I'm managing about ninety Dell servers distributed worldwide, currently in the process of being upgraded from Ubuntu 16.04LTS xenial to Ubuntu 20.04LTS focal.
Each server's power supply is protected by an APC SmartUPS connected via USB and monitored by nut in order to shut down cleanly in case of power failure.
This works quite well on the servers still running xenial.
On those running focal, there's a frequent problem with the USB connection to the UPS not coming up after a reboot. Specifically:
During system startup, the kernel does not detect the UPS and instead complains in /var/log/syslog:
kernel: [ 2.239216] usb usb1-port4: couldn't allocate usb_device
upsmon
periodically complains in syslog:
upsmon[1105]: Poll UPS [ups@localhost] failed - Driver not connected
The SmartUPS does not show up in the output of lsusb
:
a-schmidt@somewhere:~$ lsusb
Bus 002 Device 001: ID 1d6b:0003 Linux Foundation 3.0 root hub
Bus 001 Device 004: ID 1604:10c0 Tascam
Bus 001 Device 003: ID 1604:10c0 Tascam
Bus 001 Device 002: ID 1604:10c0 Tascam
Bus 001 Device 001: ID 1d6b:0002 Linux Foundation 2.0 root hub
Running sudo upsdrvctl start
manually reports it cannot find the device:
a-schmidt@somewhere:~$ sudo upsdrvctl start
Network UPS Tools - UPS driver controller 2.7.4
Network UPS Tools - Generic HID driver 0.41 (2.7.4)

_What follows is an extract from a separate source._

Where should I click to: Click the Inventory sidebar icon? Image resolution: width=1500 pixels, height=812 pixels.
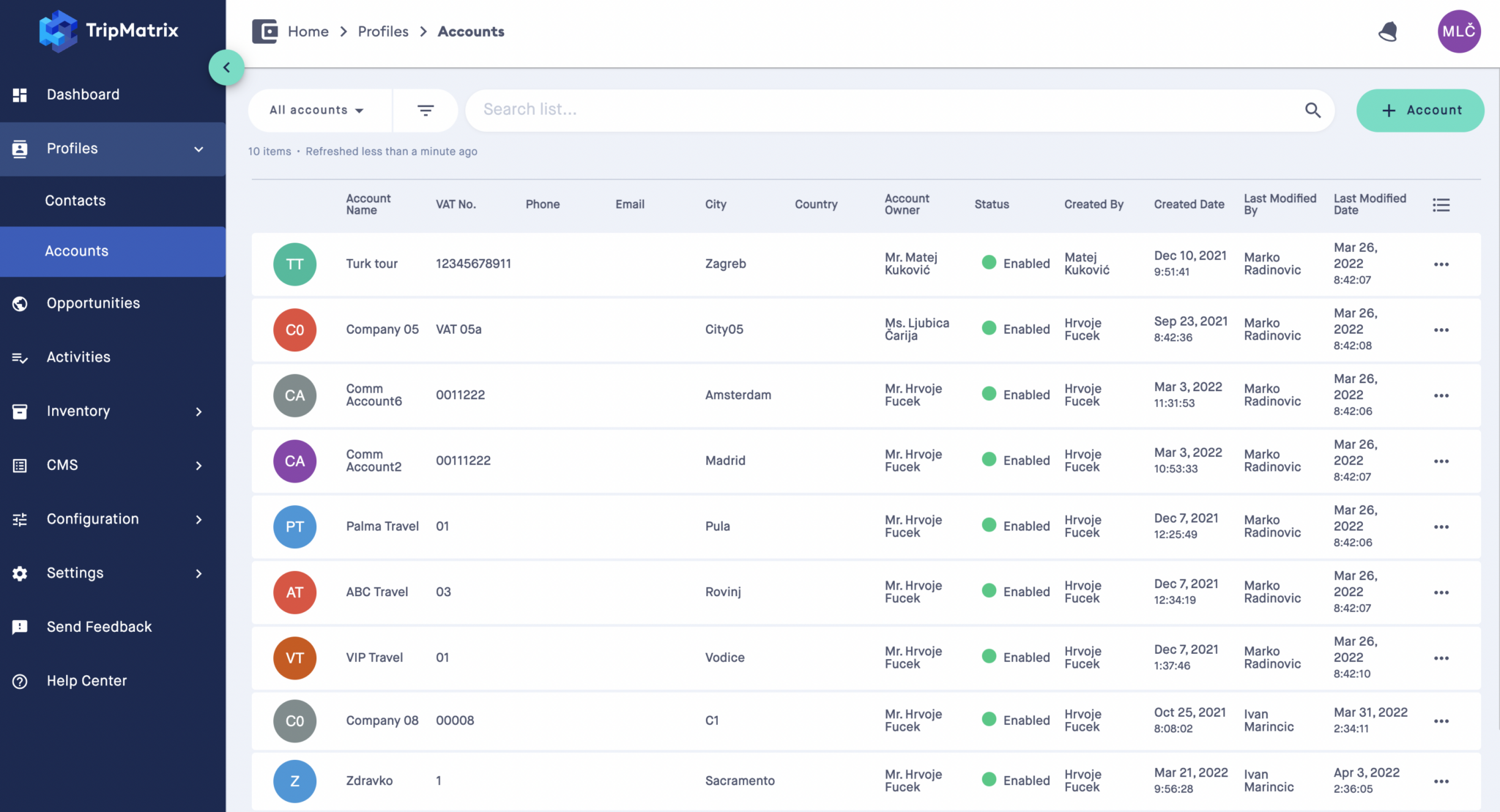[19, 411]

USB communication driver 0.33
No matching HID UPS found
Driver failed to start (exit status=1)
Doing a USB bus reset via the command sequence:
echo '0000:00:14.0' | sudo tee /sys/bus/pci/drivers/xhci_hcd/unbind
echo '0000:00:14.0' | sudo tee /sys/bus/pci/drivers/xhci_hcd/bind
helps every time. The UPS is detected, as witnessed by the /var/log/syslog message:
kernel: [20025.662161] usb 1-4: new full-speed USB device number 2 using xhci_hcd
kernel: [20025.838902] usb 1-4: New USB device found, idVendor=051d, idProduct=0003, bcdDevice= 0.01
kernel: [20025.838907] usb 1-4: New USB device strings: Mfr=1, Product=2, SerialNumber=3
kernel: [20025.838910] usb 1-4: Product: Smart-UPS_1500 FW:UPS 04.1 / ID=1018
kernel: [20025.838913] usb 1-4: Manufacturer: American Power Conversion
It shows up in lsusb
, and upsdrvctl start
connects successfully:
a-schmidt@somewhere:~$ lsusb
Bus 002 Device 001: ID 1d6b:0003 Linux Foundation 3.0 root hub
Bus 001 Device 002: ID 051d:0002 American Power Conversion Uninterruptible Power Supply
Bus 001 Device 005: ID 1604:10c0 Tascam
Bus 001 Device 004: ID 1604:10c0 Tascam
Bus 001 Device 003: ID 1604:10c0 Tascam
Bus 001 Device 001: ID 1d6b:0002 Linux Foundation 2.0 root hub
a-schmidt@somewhere:~$ sudo upsdrvctl start
Network UPS Tools - UPS driver controller 2.7.4
Network UPS Tools - Generic HID driver 0.41 (2.7.4)
USB communication driver 0.33
Using subdriver: APC HID 0.96
upsmon
stops complaining and everything is fine again.
What could be the reason for this behaviour and how can I fix it?